Generally, in the past, the rule has been “head will build from the last stable branch tip.” This was extended, for a while, to “last stable branch point” when Ruslan made sure that worked. While -stable has generally built on -head, this was never part of the contract. It usually did, but is very very hard to guarantee given the nature of head’s tools changing in ways that are allowed for head, but that break prior branches.

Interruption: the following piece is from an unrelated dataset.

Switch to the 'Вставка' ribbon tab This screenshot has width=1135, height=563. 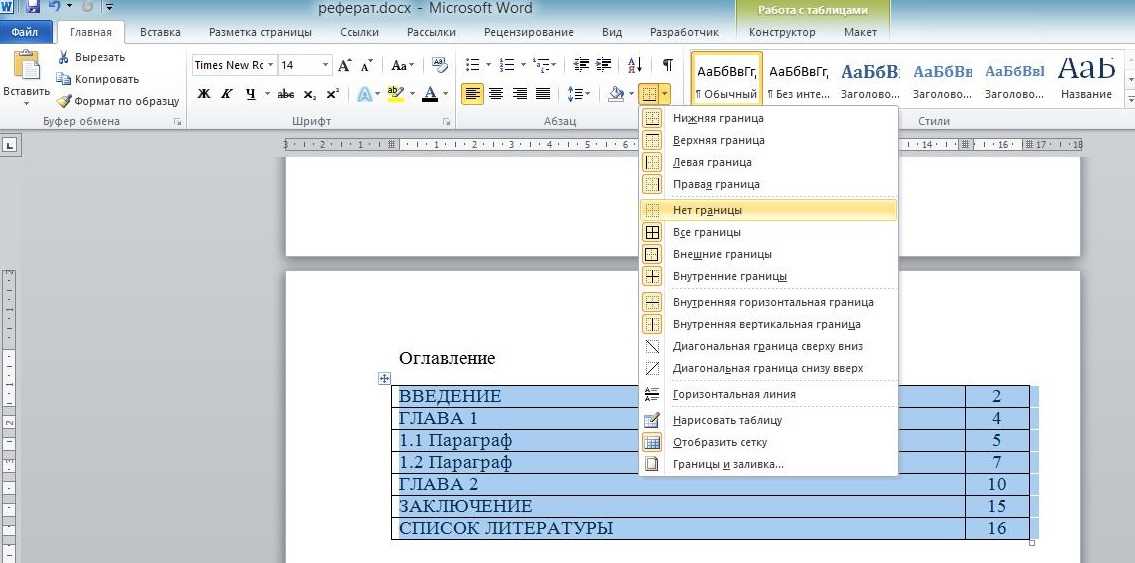tap(160, 32)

> What I would like to see, with my RE hat on, is a "best effort"
> backwards compatibility to being able to build the lowest-numbered
> supported stable/ branch on head/.

I think, that as in the past, this will generally work. However, it won’t always work. Things break in this area a lot. More than you might think, especially with the huge amount of churn we’ve had wrt compilers, make, etc. I suspect that new imports of clang will break this every time, since every import of clang has required changes to the tree to either disable warnings, or to fix newly flagged things. I suspect there will be a lot of churn here, and releases will go stale the fastest… With -current starting to support building multiple versions of clang (and gcc), there’s hope for the future, but back-porting this code is beyond what I have the time to do. That’s going to make things increasingly difficult as we march forward.

This isn’t even getting into cross build scenarios….

Or building releases, which is a whole different set of lightly tested code that is mostly host independent, but sometimes isn’t as much as you’d had hoped...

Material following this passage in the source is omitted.